Te lezen fragment →
------------------------------------------------------------------------

4, 2/2021

Midden dertiende eeuw vertrok Willem van Rubroeck, een franciscaner bedelmonnik, vanuit Frans-Vlaanderen naar het Mongoolse rijk om er missiewerk te verrichten. Het Latijnse verslag van zijn reis ging ei zo na verloren, maar wordt vandaag beschouwd als een van de meest inzichtelijke geschriften over het imperium van khagan Möngke. Meer dan zeshonderd jaar na Rubroeck trok Hendrik Wantz alias pater Piatus Dionysius Wantz naar de andere kant van de wereld om er zijn geloof te prediken. Voor het delen en bewaren van zijn impressies koos hij een moderner medium: de fotografie.

Wantz wie?

Piatus Wantz was vanuit zijn geboorteplaats Dorscheid (Luxemburg) in België beland als beloftevolle jonge student. In 1904, precies twintig jaar oud, trad hij in bij de minderbroeders in Tielt, zes jaar later werd hij in Sint-Truiden tot priester gewijd. Wantz’ roeping lag ook buiten de kerk- en binnen de klasmuren: in de vroege jaren 1910 bouwde hij een sterke reputatie op als leraar talen en wetenschappen aan het Sint-Antoniuscollege in Lokeren.

Een nieuw hoofdstuk begon eind 1913, toen Wantz op missie vertrok naar Yichang, in de huidige Chinese provincie Hubei. Eerst vervoegde hij de missie in Shazidi, ten zuiden van Badong. Daarna was hij actief in de omgeving van Jingyanghe, waar hij diverse parochies stichtte en een residentie liet optrekken. Plannen om daar ook een kerk te bouwen, werden doorkruist door zijn aanstelling als professor en rector aan het kleinseminarie van Yichang in 1921. Deze functies bleef hij vervullen tot 1927, toen hij professor werd aan het regionaal grootseminarie van Hankou (Wuhan), om veiligheidsredenen verplaatst naar Jingzhou. Toen de seminaristen ook daar werden weggestuurd wegens plaatselijke onlusten, kwam Wantz terecht in Shashi, waar hij het missiewerk hervatte. In 1928 nam hij aan het in Hankou heropende Centraal Seminarie het rectorschap op.

------------------------------------------------------------------------

Werkopdracht A → Citeer woordelijk uit het fragment over Piatus Wantz de passage vanaf "Midden dertiende eeuw" tot en met "medium: de fotografie.".
Werkopdracht B →
Beantwoord aan de hand van het fragment over Piatus Wantz deze vragen:
(i) In welk jaar trad Wantz in bij de minderbroeders in Tielt?
(ii) Welke twee functies kreeg hij in 1921 aan het kleinseminarie van Yichang?
(iii) Welk medium koos hij om zijn impressies te delen en te bewaren?
De lijst hieronder is afkomstig uit een andere bron.

Opgeslagen gegevensregels →
------------------------------------------------------------------------

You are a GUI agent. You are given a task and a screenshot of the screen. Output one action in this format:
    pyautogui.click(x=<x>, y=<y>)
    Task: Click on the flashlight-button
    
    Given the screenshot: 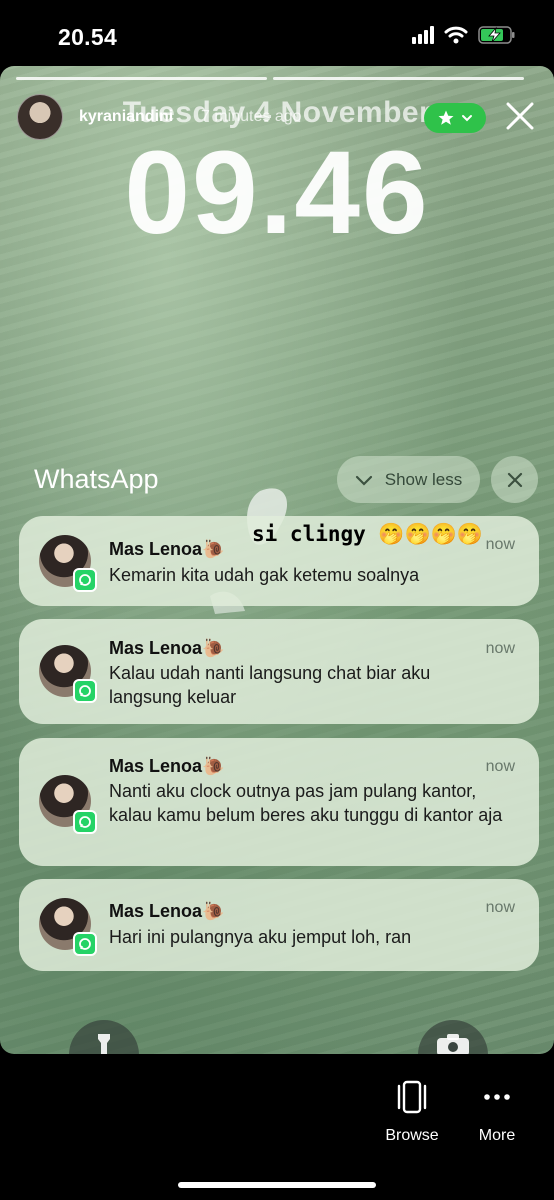 What is the action you would take?
    pyautogui.click(x=104, y=1037)
    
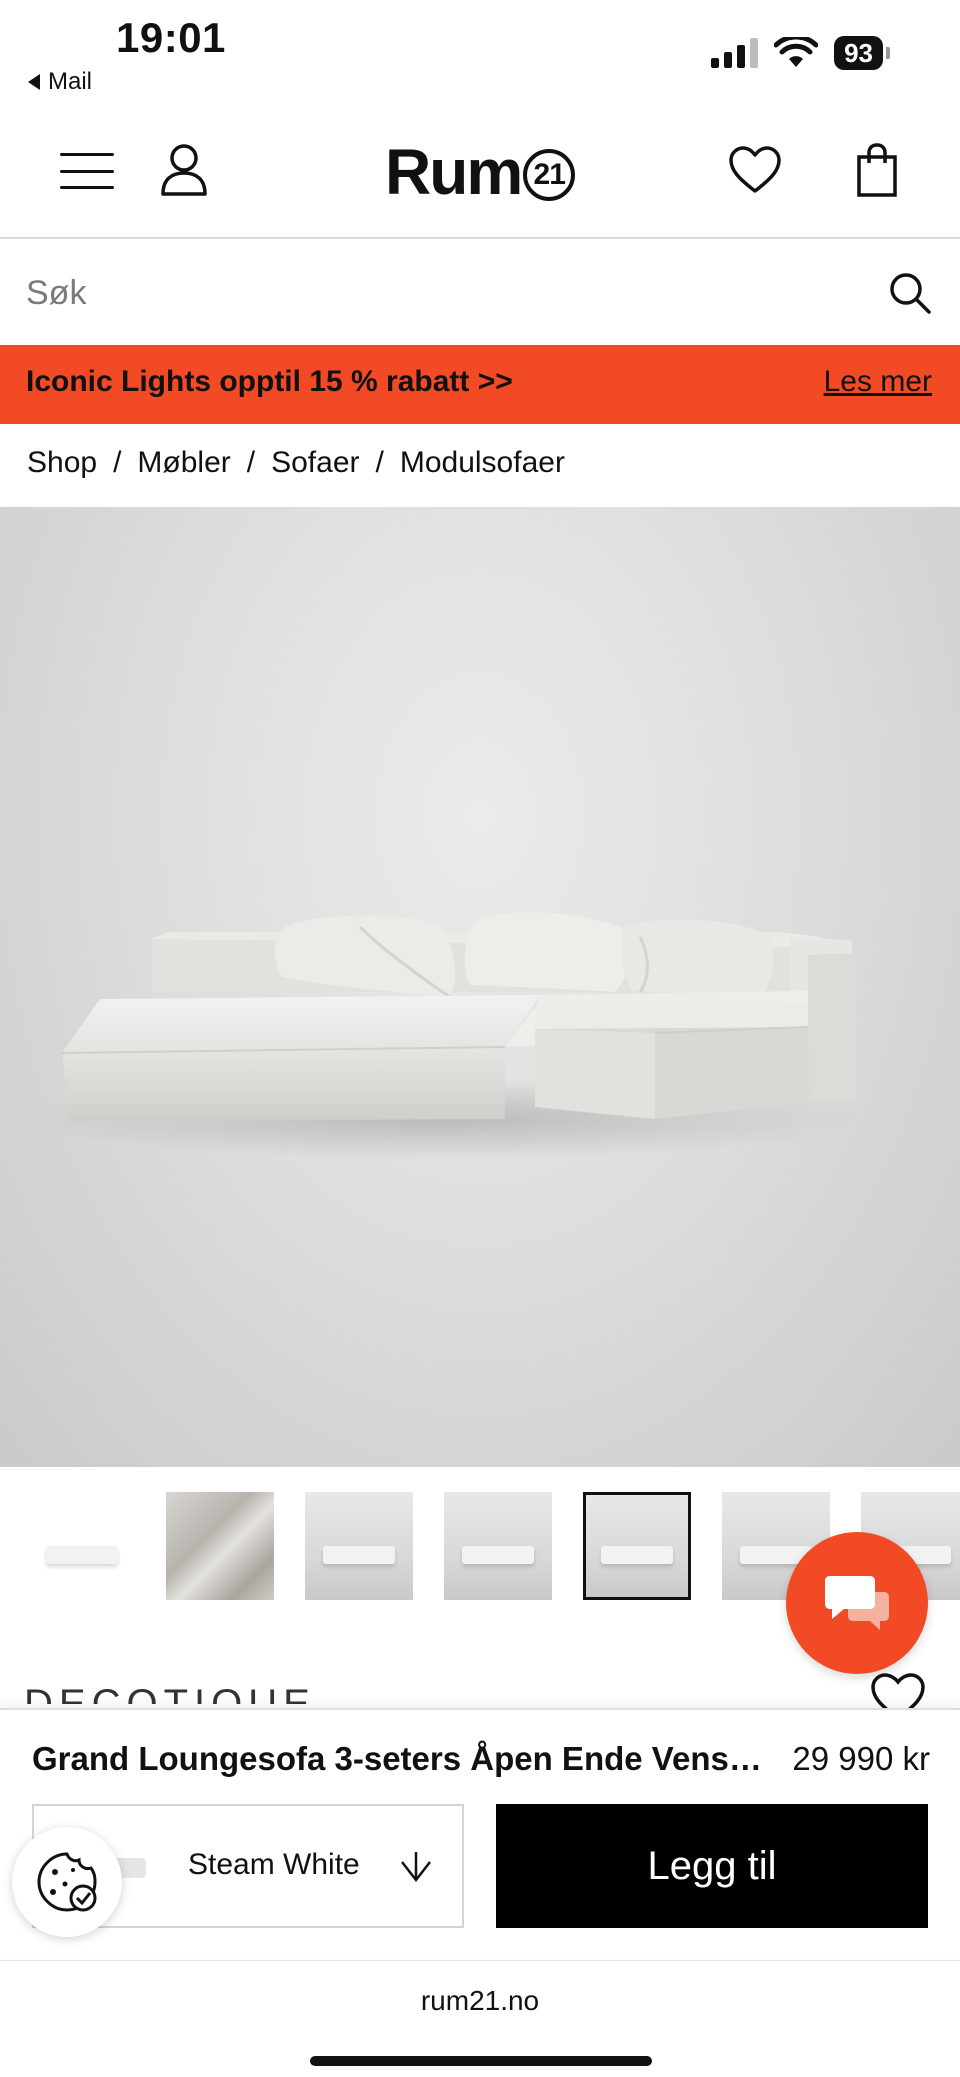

------------------------------------------------------------------------

Resultaat A →
Midden dertiende eeuw vertrok Willem van Rubroeck, een franciscaner bedelmonnik, vanuit Frans-Vlaanderen naar het Mongoolse rijk om er missiewerk te verrichten. Het Latijnse verslag van zijn reis ging ei zo na verloren, maar wordt vandaag beschouwd als een van de meest inzichtelijke geschriften over het imperium van khagan Möngke. Meer dan zeshonderd jaar na Rubroeck trok Hendrik Wantz alias pater Piatus Dionysius Wantz naar de andere kant van de wereld om er zijn geloof te prediken. Voor het delen en bewaren van zijn impressies koos hij een moderner medium: de fotografie.

Resultaat B →
(i) In 1904.
(ii) Professor en rector.
(iii) De fotografie.